The private equity’s brand, fees and Mitt Romney’s candidacy’s for president were among the main topics in the first panel of Partner Connect on Wednesday, with Breakingviews’s Rob Cox moderating a panel with Harvard’s Josh Lerner, Teachers’ Private Capital Senior Vice President Jane Rowe and Benchmark Capital’s Peter Fenton.
Rowe offered a fairly strong defense of the industry, lamenting sound bites that focus on fees and compensation. While admitting that fees private equity firms charge can be high, she noted that the alternative investment program at Teachers’, which makes direct investments as well as investments in private equity funds, has generated a net IRR of 19 percent over 20 years. “We do actually help create value in companies.”
Josh Lerner said that policy makers in Washington D.C., generally speaking, are simply “shockingly unaware” of the nuanced differences between private equity, venture capital and hedge funds. “They all seem to fall into this category of rich white guys making money quickly,” he said.

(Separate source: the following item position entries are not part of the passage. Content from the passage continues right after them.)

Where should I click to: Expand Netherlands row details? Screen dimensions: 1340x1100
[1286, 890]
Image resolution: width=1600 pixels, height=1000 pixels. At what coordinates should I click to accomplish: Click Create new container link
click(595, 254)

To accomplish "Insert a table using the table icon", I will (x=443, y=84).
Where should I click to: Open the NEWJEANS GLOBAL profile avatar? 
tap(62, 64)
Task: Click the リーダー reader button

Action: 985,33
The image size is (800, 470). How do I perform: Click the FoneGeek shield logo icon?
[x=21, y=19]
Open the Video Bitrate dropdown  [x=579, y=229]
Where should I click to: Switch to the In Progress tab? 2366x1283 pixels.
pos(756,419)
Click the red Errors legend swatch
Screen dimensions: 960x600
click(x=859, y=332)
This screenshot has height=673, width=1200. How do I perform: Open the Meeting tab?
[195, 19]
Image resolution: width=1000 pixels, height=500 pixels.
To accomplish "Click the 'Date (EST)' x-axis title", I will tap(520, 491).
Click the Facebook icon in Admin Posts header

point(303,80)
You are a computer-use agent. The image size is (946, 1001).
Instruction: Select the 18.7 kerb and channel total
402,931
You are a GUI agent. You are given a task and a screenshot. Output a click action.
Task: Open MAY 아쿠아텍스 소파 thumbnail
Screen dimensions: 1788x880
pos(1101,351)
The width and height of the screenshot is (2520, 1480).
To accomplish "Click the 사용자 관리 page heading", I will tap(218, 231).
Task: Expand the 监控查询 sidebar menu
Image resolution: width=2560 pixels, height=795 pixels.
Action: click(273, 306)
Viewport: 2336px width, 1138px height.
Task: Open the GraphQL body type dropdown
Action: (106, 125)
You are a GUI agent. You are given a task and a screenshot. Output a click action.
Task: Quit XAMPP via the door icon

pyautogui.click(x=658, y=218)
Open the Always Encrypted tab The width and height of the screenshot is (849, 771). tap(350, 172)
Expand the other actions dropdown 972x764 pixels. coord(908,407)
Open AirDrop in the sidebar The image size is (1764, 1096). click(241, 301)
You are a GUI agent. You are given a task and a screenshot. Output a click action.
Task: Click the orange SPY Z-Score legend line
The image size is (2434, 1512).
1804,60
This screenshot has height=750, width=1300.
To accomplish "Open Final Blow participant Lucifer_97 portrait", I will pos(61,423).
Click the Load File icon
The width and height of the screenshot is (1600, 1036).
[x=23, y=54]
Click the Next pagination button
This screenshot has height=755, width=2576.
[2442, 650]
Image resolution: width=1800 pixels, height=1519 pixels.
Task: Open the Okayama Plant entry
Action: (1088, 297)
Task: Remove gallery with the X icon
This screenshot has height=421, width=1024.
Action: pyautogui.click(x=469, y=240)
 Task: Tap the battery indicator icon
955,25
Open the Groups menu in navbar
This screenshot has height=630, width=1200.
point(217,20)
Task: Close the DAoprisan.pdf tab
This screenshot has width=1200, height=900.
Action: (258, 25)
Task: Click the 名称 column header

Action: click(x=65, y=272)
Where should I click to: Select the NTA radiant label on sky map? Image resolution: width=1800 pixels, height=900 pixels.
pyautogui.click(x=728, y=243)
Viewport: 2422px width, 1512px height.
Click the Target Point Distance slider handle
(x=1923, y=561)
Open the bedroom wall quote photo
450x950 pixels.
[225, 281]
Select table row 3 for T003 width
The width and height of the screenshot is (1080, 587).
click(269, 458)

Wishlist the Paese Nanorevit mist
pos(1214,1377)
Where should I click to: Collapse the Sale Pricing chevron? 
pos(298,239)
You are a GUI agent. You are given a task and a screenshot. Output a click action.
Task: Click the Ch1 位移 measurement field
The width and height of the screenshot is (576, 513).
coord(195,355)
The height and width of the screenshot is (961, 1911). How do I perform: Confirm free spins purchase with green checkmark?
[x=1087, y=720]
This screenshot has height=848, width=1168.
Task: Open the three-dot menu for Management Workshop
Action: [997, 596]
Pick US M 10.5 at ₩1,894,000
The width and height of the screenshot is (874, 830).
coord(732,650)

Exacerbating the problem, Lerner said, is “the speed of turnover” that characterizes a lot of policy circles in D.C.
Cox posed the interesting question of what, if anything, Romney’s experience turning around companies would bring to the presidency. While acknowledging that private equity imparts certain skill sets, such as increasing productivity at portfolio companies, the complexity of the federal government “dwarves” challenges that private equity firms face with companies, Lerner said.
On the question of carried interest, Fenton, of Benchmark, said that any change in its tax treatment wouldn’t deter him or his firm. “I would pay to do our job, I love it so much,” he said, adding that the idea that tax changes would change that are “ludicrous.” “Our motivations remain the same, tax code independent.”
Looking to the future, Lerner predicted that in 10 years the private equity industry will be driven by firms that are based in emerging markets. These firms, like China’s Hony Capital, are positioning themselves to be the “megafunds of tomorrow,” Lerner said.